Environmental organizations denounce pineapple farm that could impact Térraba-Sierpe National Wetlands
By means of a resolution issued Nov. 6, the National Technical Secretariat of the Environment Ministry (SETENA) decided to avoid objections raised by environmentalists and maintains the environmental viability granted to a planting project of almost 500 hectares of pineapple in the area immediately adjacent to the Térraba-Sierpe National Wetlands.
The project, presented by the Corporación Agrícola del Monte SA-Pindeco, will plant 494.4 hectares that could also threaten four important archaeological sites: Finca 6, Batambal, Grijalba and El Silencio, which were declared World Heritage Sites in 2014 by the United Nations Educational, Scientific and Cultural Organization (UNESCO).
In reacting to the news, the Green Block — which represents environmental organizations and activists — stressed that the monoculture would be developed less than 500 meters from the Plaza de Palmar Sur, “which puts the health of the population at risk by the levels of toxic agrochemicals that would be used.”
It also pointed out that the farm in question is “less than five kilometers from the core of the Térraba-Sierpe Wetland” which represents a threat of contamination by agrochemicals.
To this regard, the organization recalled UCR studies carried out between 2013 and 2016 that demonstrated in these wetlands the presence of bromacil and ametryn, herbicides used in the production of pineapple and sugarcane.
The study suggested that herbicides had been transported several kilometers into the wetland from nearby communities.

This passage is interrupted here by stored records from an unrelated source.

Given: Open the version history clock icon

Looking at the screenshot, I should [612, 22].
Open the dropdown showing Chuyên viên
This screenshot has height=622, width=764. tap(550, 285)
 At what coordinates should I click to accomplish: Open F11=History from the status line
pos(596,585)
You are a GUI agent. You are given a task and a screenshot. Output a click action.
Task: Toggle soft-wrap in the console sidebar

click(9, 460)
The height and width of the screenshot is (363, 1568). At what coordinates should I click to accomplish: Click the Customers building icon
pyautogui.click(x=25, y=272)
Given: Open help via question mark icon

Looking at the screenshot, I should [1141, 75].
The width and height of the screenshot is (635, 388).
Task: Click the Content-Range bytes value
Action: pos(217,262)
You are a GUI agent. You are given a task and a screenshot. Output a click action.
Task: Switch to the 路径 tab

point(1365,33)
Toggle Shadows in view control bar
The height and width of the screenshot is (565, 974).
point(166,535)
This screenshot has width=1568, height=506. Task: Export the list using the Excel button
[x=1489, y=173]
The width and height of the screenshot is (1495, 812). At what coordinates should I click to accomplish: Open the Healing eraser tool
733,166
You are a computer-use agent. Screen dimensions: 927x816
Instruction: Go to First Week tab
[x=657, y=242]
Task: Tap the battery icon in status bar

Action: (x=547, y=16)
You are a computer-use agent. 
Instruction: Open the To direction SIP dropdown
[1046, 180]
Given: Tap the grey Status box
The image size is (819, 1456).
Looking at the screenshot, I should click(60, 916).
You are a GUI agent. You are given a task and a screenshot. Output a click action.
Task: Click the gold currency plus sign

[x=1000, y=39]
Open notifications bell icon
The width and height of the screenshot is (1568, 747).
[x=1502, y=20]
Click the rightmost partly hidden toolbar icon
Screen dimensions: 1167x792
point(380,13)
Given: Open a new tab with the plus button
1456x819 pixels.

Irreversible impact to the wetlands
The environmental viability for this project was first granted in December 2016 through resolution No. 2331-2016-SETENA. In May 2017, the Costa Rican Federation for the Conservation of the Environment (FECON) appealed the decision.
Resolution No. 956-2017-SETENA ordered the stoppage of any land-clearing activity related to the project while environmental requirements were met.
According to the Nov. 6 resolution (No. 3374-2019), these requirements have now been met. The resolution also rejects further FECON on the basis that their timing does not comply with the General Law of Public Administration.
Henry Picado, president of FECON, argued that claiming a timing issue is “a strategy [SETENA] used to avoid getting into the bottom line” of the environmental arguments presented.
He said the project will use agrochemicals that are “highly toxic and not allowed for areas where the landslide and runoff would carry waste from the agrochemicals to the Térraba-Sierpe wetland, contaminating it irreversibly.”
He also stressed that the pineapple farm threatens an area of archaeological importance due to the presence of pre-Columbian spheres.
“It is an important allegation on which we had also based our nullity request, since this archaeological element had not been taken into account in the environmental impact study,” he said.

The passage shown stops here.